Gegen Mittag beginnen wir mit dem Aufstieg. Es ist heute ungewöhnlich heiß für die Jahreszeit – bei maximaler Luftfeuchtigkeit – sodass wir nach gefühlten zwölf Metern durchgeschwitzt sind. Da ich den Reiseführer etwas genauer studiert habe, erzähle ich den anderen lieber nicht, dass nun noch etwa 600 Höhenmeter auf uns warten. Doch noch ist die Stimmung gut und wir haben vier Bier dabei. An einem kleinen Fluss, nach 74 gelaufenen Metern, ist es fast alle. „Auf Tante Käthe“, rufen wir und lassen die Flaschen ein letztes Mal gegeneinander scheppern.
Schnell pendelt sich auf dem engen, serpentinenartigen Weg eine Reihenfolge ein, die in etwa unserem Zigarettenkonsum entspricht. Matze an der Spitze, dicht gefolgt von mir, dann kommt Göte und schon bald entschwindet Jenna aus unserem Sichtfeld, der selbst zu diesem Kurzausflug – zur Sicherheit – zwei Schachteln rote Marlboro mitgenommen hatte. Der steile Aufstieg wird schnell zur Qual und selbst ich bereue schon nach kürzester Zeit, dass wir uns nicht mit einem der schicken Busse hoch chauffieren lassen haben. Nur wenn man gelegentlich die asphaltierte Straße kreuzt, die sich hier parallel hoch schlängelt, wird es ein bisschen flacher. Die engen Jeans kleben am Körper und Schweiß läuft eimerweise in meine Doc Martens.
Bier Aufstieg
Ich finde eine Astgabel am Wegesrand und nutze sie als Wanderstock.
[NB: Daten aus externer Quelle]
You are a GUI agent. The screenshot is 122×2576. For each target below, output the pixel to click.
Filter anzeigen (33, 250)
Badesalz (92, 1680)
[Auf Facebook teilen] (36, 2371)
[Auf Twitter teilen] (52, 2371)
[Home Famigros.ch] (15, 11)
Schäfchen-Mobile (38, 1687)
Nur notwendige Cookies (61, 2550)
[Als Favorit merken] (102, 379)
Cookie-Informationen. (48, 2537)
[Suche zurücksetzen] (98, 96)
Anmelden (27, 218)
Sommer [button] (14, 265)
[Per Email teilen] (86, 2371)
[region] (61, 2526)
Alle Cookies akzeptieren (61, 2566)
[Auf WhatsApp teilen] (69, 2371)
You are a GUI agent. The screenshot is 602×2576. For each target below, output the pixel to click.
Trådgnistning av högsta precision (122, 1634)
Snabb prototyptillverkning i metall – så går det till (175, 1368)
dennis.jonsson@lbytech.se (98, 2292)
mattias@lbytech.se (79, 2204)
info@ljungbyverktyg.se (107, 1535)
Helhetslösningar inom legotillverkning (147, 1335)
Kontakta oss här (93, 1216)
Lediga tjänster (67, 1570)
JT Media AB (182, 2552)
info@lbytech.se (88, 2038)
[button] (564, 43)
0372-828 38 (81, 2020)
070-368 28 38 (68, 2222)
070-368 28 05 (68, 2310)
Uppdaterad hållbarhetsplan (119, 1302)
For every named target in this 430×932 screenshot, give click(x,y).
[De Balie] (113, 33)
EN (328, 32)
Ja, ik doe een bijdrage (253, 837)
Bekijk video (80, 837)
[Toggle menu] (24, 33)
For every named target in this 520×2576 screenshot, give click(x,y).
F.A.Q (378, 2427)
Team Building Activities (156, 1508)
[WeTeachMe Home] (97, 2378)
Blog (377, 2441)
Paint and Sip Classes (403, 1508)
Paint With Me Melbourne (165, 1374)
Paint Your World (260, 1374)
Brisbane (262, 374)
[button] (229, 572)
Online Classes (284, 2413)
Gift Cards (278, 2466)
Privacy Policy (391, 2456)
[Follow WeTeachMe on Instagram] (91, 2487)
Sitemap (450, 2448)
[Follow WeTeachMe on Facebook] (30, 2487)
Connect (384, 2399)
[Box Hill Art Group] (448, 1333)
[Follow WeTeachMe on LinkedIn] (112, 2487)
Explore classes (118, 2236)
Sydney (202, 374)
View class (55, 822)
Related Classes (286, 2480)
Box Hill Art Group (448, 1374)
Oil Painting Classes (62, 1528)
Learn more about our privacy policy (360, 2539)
Mittlerweile sehe ich weder vor noch hinter mir einen meiner Freunde und überlege kurz, ob man nicht vielleicht doch aus den kleinen braunen Pfützen, Wasser trinken könne. Obwohl ich wahrscheinlich gerade einmal die Hälfte der Strecke zurückgelegt habe, hoffe ich vor jeder Biegung sehnsüchtig, dass dieses sagenumwobene Machu Picchu endlich vor mir erscheint. Warum in aller Welt haben sich die Inkas bloß hier oben angesiedelt? Erschöpft lasse ich mich auf einem Stein nieder und nehme den Kopf zwischen die Hände. Ich kann nicht mehr und bräuchte Wasser.
Plötzlich höre ich oberhalb des Weges lautes Geschrei. Es ist Englisch, ich verstehe irgendwas von „Stopp“ und „Dieb“ und sehe, wie jemand im Affenzahn auf mich zu gerast kommt. Ich versuche aufzustehen, indem ich meinen Krückstock nach vorne in den Boden ramme, um mich daran hoch zu ziehen, als genau in diesem Moment, jemand über meine Astgabel segelt. „Oh sorry“, rufe ich ernsthaft bestürzt und sehe, wie sich ein etwa 10jähriger Junge in zwölf Metern Entfernung wieder aufrappelt. Ängstlich schaut er mich mit schwarzen Knopfaugen an, scheint kurz etwas zu überlegen und spurtet dann im Höllentempo weiter den Berg hinab. Als ich mich noch über die komische Szene wundere, kommt jemand deutlich langsamer den Pfad hinunter gelaufen. Der dickliche, europäische Typ schwitzt, als habe er gerade einen Marathon hinter sich. Atemlos fragt er: “Did you see the guy with the handbag?”
Irritiert schaue ich ihn an. Den Jungen ja, aber was für eine Handtasche? Doch scheinbar gleichzeitig sehen wir etwas an einem Baumstamm liegen, was dort augenscheinlich nicht hingehört. Wir laufen hinunter und tatsächlich, dort liegt eine alte, rosafarbene Henkel-Handtasche, wie sie vielleicht in den 70igern modern gewesen war. Bedeutungsschwer nickt er mir zu und gratuliert zur vermeintlichen Mithilfe. Ich verstehe noch immer nur Bahnhof, während er, umständlich das speckige Ding aus Kunstleder öffnet. Sichtlich enttäuscht schaut er mich an und holt eine Fünf-Dollar-Note heraus. Trotz weiteren Kramens und Schüttelns – mehr scheint da nicht drin zu sein. Interesse heuchelnd frage ich ihn, was eigentlich passiert wäre. Er erklärt mir, dass er sofort, als ihm der kleine Junge entgegen gerannt kam, bemerkt hatte, dass diese auffallend pinke Damenhandtasche nicht zu seinem jetzigen Besitzer gehören könne und war ihm hinterher gerannt. Er scheint zu erwarten, dass ich ihn nun in den höchsten Tönen für seine britische Spürnase loben werde, doch ich frage nur: „Do you have water?“
2000 Peru ich Machu

In großen Zügen trinke ich das beste lauwarme Wasser meines bisherigen Lebens. Er packt die Tasche in seinen Rucksack und gemeinsam laufen wir dem Gipfel entgegen. Gary aus Sheffield reist allein. Er erzählt mir von seiner Heimatstadt, seinem Job als Lehrer und seinem Lieblingsverein „Sheffield Wednesday“. Er verwendet dabei ziemlich oft das Wort „Fuck“ – nicht nur weil sein Club diese Saison gerade abgestiegen war.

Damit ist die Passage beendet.